There is a profound difference between criticism and negation. Criticism seeks to change reality. Negation seeks to erase it. This distinction is increasingly blurring in contemporary academic discourse surrounding Israel, to the point where it is sometimes difficult to tell whether we are dealing with political analysis, a moral stance, or a closed belief system that does not allow questions.
In recent years, a nearly uniform narrative has been constructed in many universities. Israel is not presented as a country with a complex conflict, moral failures, and controversial decisions. It is presented as the essence of evil. As an entity that has nothing worthy in it, no complexity, no moral right to exist. This is a discourse that does not seek resolution but decisive victory. Not correction but cancellation.
The problem is not the existence of criticism itself. Criticism of Israel exists within Israel as well, often far sharper. The problem is selectivity. The same academic space that emphasizes context, history, power relations, and complexity in almost every other conflict abandons all of these when dealing with Israel. Here it is permitted to speak in slogans. Here it is permitted to use absolute terms. Here it is permitted to collectively accuse an entire people and skip over facts that do not fit the story.
Thus emerges a discourse in which Israel is always the initiator, always the aggressor, always the guilty party. The conflict is detached from its regional context, from the history of the Middle East, from the internal Palestinian divide, from the violence directed at Israel by actors uninterested in any compromise. Reality is reduced to a simple moral tale: oppressor versus oppressed. Absolute good versus absolute evil.
Within this framework grows a culture of boycotts. Boycotts of academic institutions, collaborations, researchers, and students. In the name of justice, collective punishment is applied. In the name of human rights, academic freedom is restricted. In the name of peace, channels of dialogue are blocked. The boycott is presented as a moral tool, but in practice it is a means of disconnection. It does not change policy but hardens positions. It does not promote understanding but strengthens hostility.
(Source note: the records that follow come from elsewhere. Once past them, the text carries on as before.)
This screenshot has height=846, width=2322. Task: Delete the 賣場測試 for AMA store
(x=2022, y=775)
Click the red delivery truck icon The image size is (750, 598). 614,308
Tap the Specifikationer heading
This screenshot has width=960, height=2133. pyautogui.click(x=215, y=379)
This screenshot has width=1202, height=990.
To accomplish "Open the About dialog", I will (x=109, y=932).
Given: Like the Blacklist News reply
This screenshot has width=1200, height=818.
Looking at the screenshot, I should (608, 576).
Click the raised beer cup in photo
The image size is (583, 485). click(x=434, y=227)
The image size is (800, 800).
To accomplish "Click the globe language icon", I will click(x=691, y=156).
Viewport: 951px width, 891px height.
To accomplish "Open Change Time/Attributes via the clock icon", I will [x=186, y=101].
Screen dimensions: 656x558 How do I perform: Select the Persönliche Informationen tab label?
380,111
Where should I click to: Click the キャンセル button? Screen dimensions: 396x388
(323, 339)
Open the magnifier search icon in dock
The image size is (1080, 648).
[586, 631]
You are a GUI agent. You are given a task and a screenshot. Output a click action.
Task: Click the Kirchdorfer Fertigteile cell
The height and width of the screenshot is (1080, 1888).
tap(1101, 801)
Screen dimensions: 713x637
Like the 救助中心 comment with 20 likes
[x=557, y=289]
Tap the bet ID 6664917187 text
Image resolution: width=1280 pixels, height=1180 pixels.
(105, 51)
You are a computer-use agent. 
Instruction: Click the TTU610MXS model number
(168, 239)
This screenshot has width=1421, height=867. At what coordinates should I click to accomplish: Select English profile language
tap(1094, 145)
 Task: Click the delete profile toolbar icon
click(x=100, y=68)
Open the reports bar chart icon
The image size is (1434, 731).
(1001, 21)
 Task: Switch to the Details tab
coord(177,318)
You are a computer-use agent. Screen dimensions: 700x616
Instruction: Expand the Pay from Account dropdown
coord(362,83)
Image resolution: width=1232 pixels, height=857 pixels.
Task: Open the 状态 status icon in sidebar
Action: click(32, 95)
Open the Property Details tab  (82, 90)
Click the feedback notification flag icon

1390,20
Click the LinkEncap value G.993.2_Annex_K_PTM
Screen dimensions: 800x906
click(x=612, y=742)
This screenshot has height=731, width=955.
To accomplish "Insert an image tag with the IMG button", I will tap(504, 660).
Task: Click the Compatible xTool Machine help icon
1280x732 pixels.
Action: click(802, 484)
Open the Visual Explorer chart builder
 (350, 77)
One recurring claim is that the boycott targets institutions, not individuals. This is a convenient but detached distinction from reality. Academic institutions are not walls. They are people: lecturers, researchers, students. Boycotting an institution means boycotting those who work within it. Canceling collaboration harms research. Preventing student exchanges narrows knowledge. These are not merely symbolic actions. They have real consequences.
At the same time, an alarming erosion of academic standards themselves is occurring. Serious and far-reaching claims are accepted without sufficient scrutiny. Terms like apartheid, genocide, ethnic cleansing are sometimes used without solid factual grounding, without serious historical comparison, without intellectual responsibility. Anyone who tries to challenge them is seen as defending evil. Criticism itself becomes suspect in advance.
Thus the academy loses its basic role. No longer a space for inquiry but an arena of loyalty. No longer a search for truth but the production of ideological consensus. Students are exposed to a single narrative. Courses are built around a predetermined conclusion. Complexity is perceived as evasion. Doubt as a moral problem.
Within this discourse arises a sensitive but unavoidable question: why is the right to self-determination denied to only one collective? Why is a Jewish nation-state seen as illegitimate by its very existence, while dozens of other nation-states do not provoke the same opposition? Why is Jewish history presented as a foreign colonial project while the context of persecution, refugeedom, and lack of sovereignty is almost never told?
This is not a claim that all criticism is antisemitic. But there is a pattern here: of dehumanization, of attributing unique evil, of demanding moral purity not applied to any other actor on the international stage. This is a discourse that refuses to see Jews as a legitimate political subject, only as a moral object to be judged.
The deepest absurdity is that this discourse also harms those it claims to represent. Boycotts and rejection of normalization weaken Israeli-Palestinian collaborations. They silence Palestinians who promote dialogue. They damage educational and economic initiatives. They reduce opportunities for movement, study, and research. In the name of an abstract struggle, they create tangible harm.
Against all this exists a quieter, less glamorous alternative: not boycott but responsibility. Not disconnection but engagement. Not absolute morality but partial steps. Strengthening moderate forces, encouraging collaborations, education for empathy, gradual diplomatic measures. This is not a magic solution. It is not a story with a clear ending. But it is a path that recognizes that two peoples live here, that both have fears, wounds, and rights.
The real choice is not between justice and injustice but between seductive simplicity and responsible complexity. The academy can choose to be an arena for hurling accusations or a space for courageous thinking - one capable of holding contradictions, asking hard questions, and recognizing that reality does not surrender to slogans.
Because the moment we stop seeking truth and start manufacturing an enemy, what remains is no longer academia. It is propaganda with a degree.